What the exercise asks: Every line from the one containing "Task: Click the" through the end of the listing below must be given again exactly, and nothing else; exclude pictures.

Recorded data:
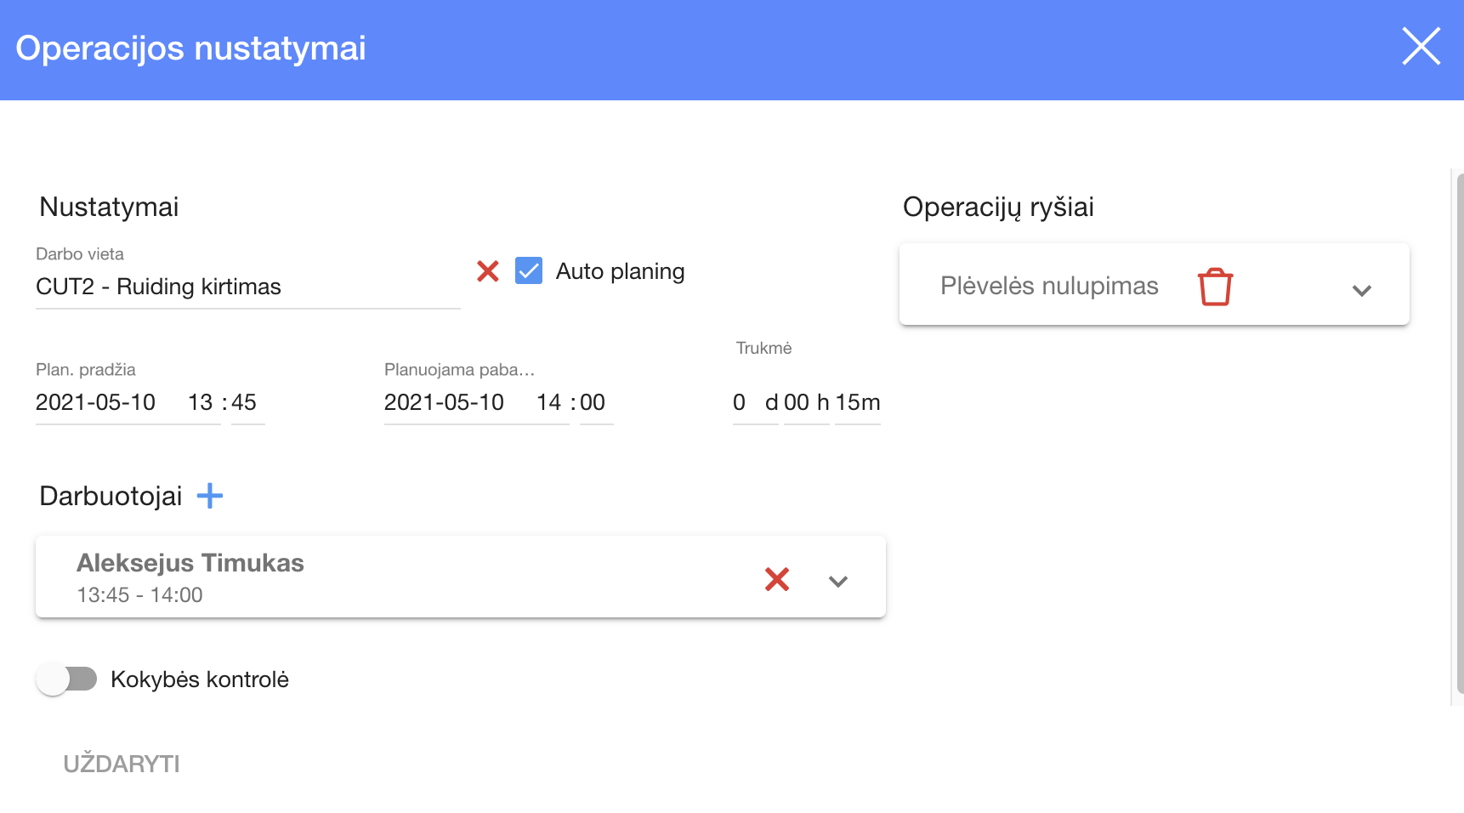Clear the Darbo vieta workplace selection
The image size is (1464, 813).
488,271
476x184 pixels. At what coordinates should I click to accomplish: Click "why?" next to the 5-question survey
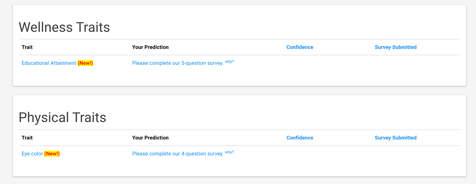(x=229, y=62)
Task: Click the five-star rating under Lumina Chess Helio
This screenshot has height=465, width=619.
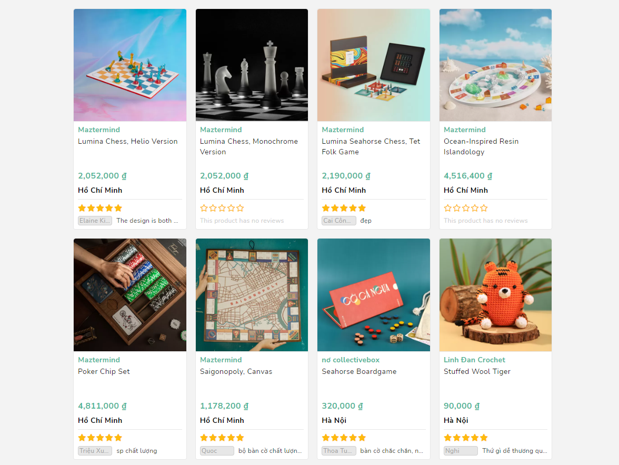Action: pyautogui.click(x=100, y=208)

Exercise output:
Task: Click the five-star rating under Lumina Chess Helio
This screenshot has height=465, width=619.
Action: pyautogui.click(x=100, y=208)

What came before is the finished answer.